Harvard scientists find Compound protects nerve cells targeted by diseases
Harvard scientists find evidence that ALS and SMA could be treated with a common drug
Harvard Stem Cell Institute (HSCI) researchers have identified a compound that helps protect the cells destroyed by spinal muscular atrophy (SMA), the most frequent fatal genetic disease in children under 2 years of age.
SMA is a neurodegenerative disease targeting motor neurons, the long nerve cells that relay messages from the brain to the muscles and that are, consequently, responsible for bodily movements, including walking, swallowing, and even breathing. Patients with milder forms of SMA experience muscle wasting that may confine them to a wheelchair, while the more severe forms cause paralysis and death before the second birthday.
The findings were published in the journal Cell Reports.
“This discovery opens up new lines of drug interrogation,” said Lee Rubin, HSCI principal faculty member and the senior author on the study.
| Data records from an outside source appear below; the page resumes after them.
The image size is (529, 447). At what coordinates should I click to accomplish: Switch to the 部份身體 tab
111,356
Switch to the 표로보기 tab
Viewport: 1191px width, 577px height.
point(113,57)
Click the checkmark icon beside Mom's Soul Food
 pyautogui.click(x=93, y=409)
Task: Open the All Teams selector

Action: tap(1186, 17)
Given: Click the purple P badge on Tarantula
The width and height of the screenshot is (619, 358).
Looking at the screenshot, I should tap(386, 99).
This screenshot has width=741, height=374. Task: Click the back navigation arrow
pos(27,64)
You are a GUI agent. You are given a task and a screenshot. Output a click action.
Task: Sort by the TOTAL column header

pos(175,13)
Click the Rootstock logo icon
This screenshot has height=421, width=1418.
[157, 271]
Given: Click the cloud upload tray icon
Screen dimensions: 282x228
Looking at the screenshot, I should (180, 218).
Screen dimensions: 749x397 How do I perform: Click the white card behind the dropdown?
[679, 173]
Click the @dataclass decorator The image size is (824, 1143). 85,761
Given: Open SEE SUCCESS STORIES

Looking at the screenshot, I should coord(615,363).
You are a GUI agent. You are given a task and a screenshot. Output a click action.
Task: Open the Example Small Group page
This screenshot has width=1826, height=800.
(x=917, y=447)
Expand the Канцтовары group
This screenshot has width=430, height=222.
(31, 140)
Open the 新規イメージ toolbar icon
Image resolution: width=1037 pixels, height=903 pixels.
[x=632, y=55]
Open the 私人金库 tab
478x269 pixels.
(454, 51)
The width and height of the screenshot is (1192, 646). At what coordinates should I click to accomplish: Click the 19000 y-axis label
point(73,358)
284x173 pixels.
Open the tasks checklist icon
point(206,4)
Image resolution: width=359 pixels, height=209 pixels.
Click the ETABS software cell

Rubin’s lab, which operates out of in Harvard’s Department of Stem Cell and Regenerative Biology, uses induced pluripotent stem cells (iPS cells) to make human models of neurological diseases.
This work was supported by the SMA Foundation, National Institute of Neurological Disorders and Stroke grant P01 NS066888, National Institutes of Health grants NS045523 and NS075672, Massachusetts Spinal Cord Injury Research Trust, and the Harvard Stem Cell Institute.